Element lookup records:
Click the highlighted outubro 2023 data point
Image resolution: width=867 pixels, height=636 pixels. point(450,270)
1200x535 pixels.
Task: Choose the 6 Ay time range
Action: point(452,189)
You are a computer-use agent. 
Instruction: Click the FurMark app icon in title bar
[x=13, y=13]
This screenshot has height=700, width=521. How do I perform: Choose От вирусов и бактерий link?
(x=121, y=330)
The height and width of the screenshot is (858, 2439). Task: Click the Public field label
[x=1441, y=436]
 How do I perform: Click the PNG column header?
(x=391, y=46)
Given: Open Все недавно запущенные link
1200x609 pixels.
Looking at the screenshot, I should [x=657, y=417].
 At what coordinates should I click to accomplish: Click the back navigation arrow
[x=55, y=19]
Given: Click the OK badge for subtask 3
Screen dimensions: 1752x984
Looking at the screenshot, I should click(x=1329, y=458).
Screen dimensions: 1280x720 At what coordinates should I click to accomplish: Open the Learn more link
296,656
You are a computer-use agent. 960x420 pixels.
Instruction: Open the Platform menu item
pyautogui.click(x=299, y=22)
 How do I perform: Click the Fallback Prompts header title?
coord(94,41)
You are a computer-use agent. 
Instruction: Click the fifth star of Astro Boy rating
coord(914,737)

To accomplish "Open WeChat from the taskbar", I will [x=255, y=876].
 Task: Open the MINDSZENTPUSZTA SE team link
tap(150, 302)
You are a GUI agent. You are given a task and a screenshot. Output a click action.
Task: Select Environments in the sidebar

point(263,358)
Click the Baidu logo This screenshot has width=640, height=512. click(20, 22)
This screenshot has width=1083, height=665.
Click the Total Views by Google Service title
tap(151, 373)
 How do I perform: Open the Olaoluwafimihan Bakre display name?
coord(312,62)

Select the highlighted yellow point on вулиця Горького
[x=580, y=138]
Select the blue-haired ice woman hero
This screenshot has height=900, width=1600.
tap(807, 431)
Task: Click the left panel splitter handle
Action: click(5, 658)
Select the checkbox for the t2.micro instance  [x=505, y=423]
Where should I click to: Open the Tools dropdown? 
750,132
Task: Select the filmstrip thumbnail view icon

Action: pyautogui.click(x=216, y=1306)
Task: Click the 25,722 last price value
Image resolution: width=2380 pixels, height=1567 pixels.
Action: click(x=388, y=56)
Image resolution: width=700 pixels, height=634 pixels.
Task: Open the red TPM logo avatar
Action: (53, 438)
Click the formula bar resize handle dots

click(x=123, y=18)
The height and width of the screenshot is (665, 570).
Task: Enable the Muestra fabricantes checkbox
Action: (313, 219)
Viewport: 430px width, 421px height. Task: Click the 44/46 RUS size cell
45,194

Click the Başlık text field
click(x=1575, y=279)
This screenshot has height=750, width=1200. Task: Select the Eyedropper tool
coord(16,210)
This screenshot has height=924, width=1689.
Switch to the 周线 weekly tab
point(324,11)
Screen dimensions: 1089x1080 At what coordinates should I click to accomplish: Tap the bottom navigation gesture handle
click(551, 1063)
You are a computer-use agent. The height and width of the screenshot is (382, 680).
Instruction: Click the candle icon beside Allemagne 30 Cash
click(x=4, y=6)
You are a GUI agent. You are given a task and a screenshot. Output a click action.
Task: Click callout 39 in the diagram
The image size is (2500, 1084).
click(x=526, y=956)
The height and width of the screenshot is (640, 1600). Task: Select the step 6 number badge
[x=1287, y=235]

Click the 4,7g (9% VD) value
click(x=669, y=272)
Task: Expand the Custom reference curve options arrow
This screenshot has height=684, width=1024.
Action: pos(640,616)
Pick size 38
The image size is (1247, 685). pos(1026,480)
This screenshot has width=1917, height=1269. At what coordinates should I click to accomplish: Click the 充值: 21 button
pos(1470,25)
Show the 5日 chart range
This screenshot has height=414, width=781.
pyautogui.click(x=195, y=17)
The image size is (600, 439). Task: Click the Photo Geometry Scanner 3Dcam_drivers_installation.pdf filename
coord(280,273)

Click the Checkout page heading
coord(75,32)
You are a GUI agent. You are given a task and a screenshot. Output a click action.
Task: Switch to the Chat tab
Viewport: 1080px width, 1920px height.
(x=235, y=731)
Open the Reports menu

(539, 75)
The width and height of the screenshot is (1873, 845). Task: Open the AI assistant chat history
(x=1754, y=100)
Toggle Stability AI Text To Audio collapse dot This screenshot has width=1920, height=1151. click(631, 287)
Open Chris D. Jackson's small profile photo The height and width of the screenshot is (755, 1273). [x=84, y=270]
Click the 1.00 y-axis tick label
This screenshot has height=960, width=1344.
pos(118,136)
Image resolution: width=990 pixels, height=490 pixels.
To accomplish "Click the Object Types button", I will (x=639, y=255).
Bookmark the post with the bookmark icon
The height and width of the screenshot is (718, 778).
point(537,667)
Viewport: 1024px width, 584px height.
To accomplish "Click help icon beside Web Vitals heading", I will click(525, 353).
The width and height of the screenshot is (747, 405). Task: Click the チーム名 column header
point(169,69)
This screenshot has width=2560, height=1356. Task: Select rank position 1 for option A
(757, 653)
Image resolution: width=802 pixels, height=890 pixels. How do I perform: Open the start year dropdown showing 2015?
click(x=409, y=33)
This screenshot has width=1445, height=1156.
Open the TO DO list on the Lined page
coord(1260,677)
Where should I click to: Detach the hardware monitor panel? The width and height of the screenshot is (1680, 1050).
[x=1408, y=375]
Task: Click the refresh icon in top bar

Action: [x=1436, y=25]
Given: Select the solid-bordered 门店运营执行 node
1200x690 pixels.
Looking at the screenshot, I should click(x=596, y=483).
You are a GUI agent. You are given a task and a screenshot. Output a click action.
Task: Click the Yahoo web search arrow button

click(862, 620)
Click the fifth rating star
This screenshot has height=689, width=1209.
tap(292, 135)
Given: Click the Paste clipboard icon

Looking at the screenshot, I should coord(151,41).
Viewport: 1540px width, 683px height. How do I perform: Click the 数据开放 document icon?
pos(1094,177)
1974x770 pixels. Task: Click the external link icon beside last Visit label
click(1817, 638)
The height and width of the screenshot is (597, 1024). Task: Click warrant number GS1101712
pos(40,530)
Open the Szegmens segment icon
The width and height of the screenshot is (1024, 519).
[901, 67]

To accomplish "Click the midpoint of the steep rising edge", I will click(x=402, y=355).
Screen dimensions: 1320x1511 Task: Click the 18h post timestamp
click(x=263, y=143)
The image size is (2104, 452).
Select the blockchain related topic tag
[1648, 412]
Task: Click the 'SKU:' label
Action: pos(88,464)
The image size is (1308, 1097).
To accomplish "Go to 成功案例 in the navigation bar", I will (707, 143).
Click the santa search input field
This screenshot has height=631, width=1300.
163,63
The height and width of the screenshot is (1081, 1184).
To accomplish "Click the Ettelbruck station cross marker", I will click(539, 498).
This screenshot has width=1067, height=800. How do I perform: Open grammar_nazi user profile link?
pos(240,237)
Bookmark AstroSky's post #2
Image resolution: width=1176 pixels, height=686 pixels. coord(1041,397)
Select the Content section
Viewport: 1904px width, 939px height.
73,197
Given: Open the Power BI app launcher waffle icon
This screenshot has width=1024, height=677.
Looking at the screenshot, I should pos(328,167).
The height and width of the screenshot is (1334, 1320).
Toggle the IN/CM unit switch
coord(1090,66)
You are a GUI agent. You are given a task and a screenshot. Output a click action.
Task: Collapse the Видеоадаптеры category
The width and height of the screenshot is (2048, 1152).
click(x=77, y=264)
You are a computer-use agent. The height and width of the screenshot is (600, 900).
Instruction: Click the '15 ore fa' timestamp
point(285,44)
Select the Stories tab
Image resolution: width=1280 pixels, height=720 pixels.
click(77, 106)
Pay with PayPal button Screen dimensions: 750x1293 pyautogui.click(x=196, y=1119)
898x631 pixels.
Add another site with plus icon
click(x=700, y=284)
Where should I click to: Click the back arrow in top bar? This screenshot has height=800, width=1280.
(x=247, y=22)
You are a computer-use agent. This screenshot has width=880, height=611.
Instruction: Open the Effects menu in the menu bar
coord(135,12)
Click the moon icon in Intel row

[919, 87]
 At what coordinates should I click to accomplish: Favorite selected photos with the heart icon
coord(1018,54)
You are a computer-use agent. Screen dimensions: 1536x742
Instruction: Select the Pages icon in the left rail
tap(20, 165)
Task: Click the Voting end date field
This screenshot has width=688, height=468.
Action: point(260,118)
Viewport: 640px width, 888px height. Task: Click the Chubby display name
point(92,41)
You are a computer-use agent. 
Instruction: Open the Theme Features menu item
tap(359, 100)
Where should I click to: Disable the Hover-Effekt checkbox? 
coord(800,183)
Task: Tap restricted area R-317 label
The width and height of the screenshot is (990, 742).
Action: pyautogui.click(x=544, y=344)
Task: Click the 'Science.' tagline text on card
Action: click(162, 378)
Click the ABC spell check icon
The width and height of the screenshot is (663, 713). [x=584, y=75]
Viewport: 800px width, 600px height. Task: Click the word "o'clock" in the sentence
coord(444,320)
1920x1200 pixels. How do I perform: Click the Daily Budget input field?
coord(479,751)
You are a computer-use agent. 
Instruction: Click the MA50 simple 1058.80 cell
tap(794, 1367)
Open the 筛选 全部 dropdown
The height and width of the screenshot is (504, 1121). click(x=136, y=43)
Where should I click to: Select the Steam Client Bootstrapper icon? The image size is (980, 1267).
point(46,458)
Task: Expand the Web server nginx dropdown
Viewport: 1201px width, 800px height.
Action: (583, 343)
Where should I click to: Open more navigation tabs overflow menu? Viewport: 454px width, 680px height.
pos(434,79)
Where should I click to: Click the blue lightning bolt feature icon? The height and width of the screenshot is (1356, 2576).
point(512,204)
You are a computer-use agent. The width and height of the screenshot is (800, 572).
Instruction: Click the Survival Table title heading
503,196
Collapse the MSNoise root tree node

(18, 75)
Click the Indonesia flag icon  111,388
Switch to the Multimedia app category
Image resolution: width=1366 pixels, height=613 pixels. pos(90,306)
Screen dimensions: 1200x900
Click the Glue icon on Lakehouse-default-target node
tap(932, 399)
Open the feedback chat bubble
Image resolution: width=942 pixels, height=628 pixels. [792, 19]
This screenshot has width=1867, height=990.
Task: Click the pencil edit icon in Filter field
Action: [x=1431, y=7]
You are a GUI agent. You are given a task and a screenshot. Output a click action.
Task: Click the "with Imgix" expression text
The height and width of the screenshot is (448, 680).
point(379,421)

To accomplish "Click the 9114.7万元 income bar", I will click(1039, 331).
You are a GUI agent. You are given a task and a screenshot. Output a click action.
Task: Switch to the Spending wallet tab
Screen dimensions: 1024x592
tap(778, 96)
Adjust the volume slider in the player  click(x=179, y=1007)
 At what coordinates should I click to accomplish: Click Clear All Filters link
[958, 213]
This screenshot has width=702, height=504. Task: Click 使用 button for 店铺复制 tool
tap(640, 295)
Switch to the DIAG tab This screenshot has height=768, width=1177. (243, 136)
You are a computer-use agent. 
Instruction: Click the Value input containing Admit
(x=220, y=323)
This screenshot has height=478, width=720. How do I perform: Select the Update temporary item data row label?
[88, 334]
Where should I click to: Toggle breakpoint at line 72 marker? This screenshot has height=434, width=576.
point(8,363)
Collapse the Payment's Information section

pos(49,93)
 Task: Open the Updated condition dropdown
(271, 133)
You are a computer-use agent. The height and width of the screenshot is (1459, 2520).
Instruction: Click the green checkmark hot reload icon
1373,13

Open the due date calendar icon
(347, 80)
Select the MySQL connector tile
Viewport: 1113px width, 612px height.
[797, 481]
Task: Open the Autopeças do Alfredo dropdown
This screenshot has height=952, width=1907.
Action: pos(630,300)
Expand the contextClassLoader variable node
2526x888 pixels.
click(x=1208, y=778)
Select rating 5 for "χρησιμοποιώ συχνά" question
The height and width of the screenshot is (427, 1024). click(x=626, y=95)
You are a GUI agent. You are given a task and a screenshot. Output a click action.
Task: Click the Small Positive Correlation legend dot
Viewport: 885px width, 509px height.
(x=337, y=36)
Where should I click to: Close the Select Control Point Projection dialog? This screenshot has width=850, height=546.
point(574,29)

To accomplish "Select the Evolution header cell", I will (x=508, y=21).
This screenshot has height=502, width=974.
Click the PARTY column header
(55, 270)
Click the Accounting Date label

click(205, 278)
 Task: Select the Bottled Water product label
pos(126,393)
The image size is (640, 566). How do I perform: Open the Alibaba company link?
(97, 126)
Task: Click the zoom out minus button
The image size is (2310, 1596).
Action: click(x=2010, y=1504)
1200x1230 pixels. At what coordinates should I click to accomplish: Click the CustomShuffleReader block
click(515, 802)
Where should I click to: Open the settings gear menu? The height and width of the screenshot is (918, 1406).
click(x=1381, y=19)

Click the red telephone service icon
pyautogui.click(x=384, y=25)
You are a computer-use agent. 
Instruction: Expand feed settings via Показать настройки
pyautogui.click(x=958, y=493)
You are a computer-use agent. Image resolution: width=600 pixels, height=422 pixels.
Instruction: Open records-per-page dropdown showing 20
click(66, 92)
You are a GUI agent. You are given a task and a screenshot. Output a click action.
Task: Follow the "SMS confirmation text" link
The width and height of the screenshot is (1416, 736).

Work instructions:
Copy the lines from the start of the material through the line containing "(x=391, y=46)", inclusive, leaving every character unchanged.

Output:
Click the highlighted outubro 2023 data point
Image resolution: width=867 pixels, height=636 pixels. point(450,270)
1200x535 pixels.
Task: Choose the 6 Ay time range
Action: point(452,189)
You are a computer-use agent. 
Instruction: Click the FurMark app icon in title bar
[x=13, y=13]
This screenshot has height=700, width=521. How do I perform: Choose От вирусов и бактерий link?
(x=121, y=330)
The height and width of the screenshot is (858, 2439). Task: Click the Public field label
[x=1441, y=436]
 How do I perform: Click the PNG column header?
(x=391, y=46)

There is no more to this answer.